Document segment:
A system comprises an inverter configured to convert DC power from a battery to AC power to drive a motor, wherein the inverter includes: a galvanic isolator separating a high voltage area from a low voltage area; a low voltage phase controller in the low voltage area, the low voltage phase controller configured to receive a pulse width modulation (PWM) signal from an inverter controller and adjust the received PWM signal based on a feedback signal; and a high voltage phase controller in the high voltage area, the high voltage phase controller configured to receive the adjusted PWM signal from the low voltage phase controller, provide the adjusted PWM signal to a phase switch, and provide the feedback signal based on an on-time measurement of the phase switch.

Claims

exact text as granted — not AI-modified
What is claimed is: 
     
         1 . A system comprising:
 an inverter configured to convert DC power from a battery to AC power to drive a motor, wherein the inverter includes:
 a galvanic isolator separating a high voltage area from a low voltage area; 
 a low voltage phase controller in the low voltage area, the low voltage phase controller configured to adjust a pulse width modulation (PWM) signal based on a feedback signal; and 
 a high voltage phase controller in the high voltage area, the high voltage phase controller configured to provide the adjusted PWM signal to a phase switch, and provide the feedback signal based on a measurement of the phase switch. 
   
     
     
         2 . The system of  claim 1 , wherein the high voltage phase controller includes a phase switch on-time detector configured to determine an on-time measurement of the phase switch based on a gate to source voltage of the phase switch and provide the feedback signal to the low voltage phase controller based on the determined on-time measurement. 
     
     
         3 . The system of  claim 2 , wherein the phase switch on-time detector is further configured to determine the on-time measurement of the phase switch based on the gate to source voltage of the phase switch and a clock reference signal of the high voltage phase controller. 
     
     
         4 . The system of  claim 3 , wherein the high voltage phase controller includes a clock calibrator configured to align the clock reference signal of the high voltage phase controller with a clock reference signal of the low voltage phase controller. 
     
     
         5 . The system of  claim 4 , wherein the low voltage phase controller includes a clock reference sampler configured to align the clock reference signal of the low voltage phase controller with a clock reference signal of an inverter controller. 
     
     
         6 . The system of  claim 1 , wherein the low voltage phase controller includes an on-time comparator configured to compare the feedback signal to the PWM signal as a feedback comparison. 
     
     
         7 . The system of  claim 6 , wherein the low voltage phase controller further includes a PWM on-time trimmer configured to adjust one or more of a rising edge or a falling edge of the PWM signal based on the feedback comparison so that an actual duty cycle of the phase switch matches a commanded duty cycle of the phase switch.

Short task a:
In the inverter patent claims above, what does the galvanic isolator separate?

Given entries:
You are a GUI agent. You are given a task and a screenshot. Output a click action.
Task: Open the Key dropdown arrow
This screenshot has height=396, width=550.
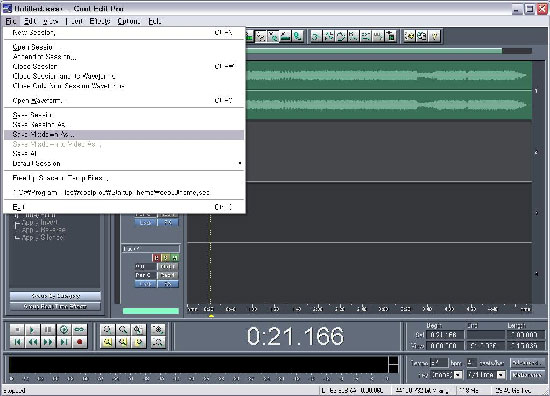[x=457, y=375]
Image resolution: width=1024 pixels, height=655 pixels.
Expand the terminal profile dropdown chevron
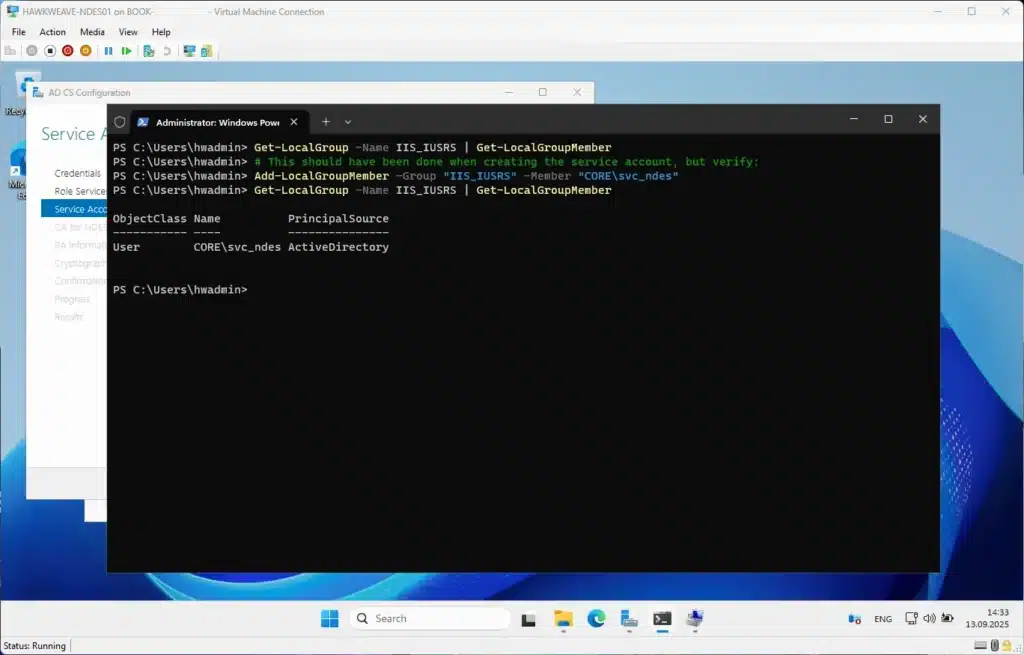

Short task b:
Reproduce the rows word for word, starting at the line that contains "Image resolution: width=1024" and stopping after the last line of the rows, both ends included. Leave the pictures out of your copy.

Correct output a:
It separates a high voltage area from a low voltage area.

Correct output b:
Image resolution: width=1024 pixels, height=655 pixels.
Expand the terminal profile dropdown chevron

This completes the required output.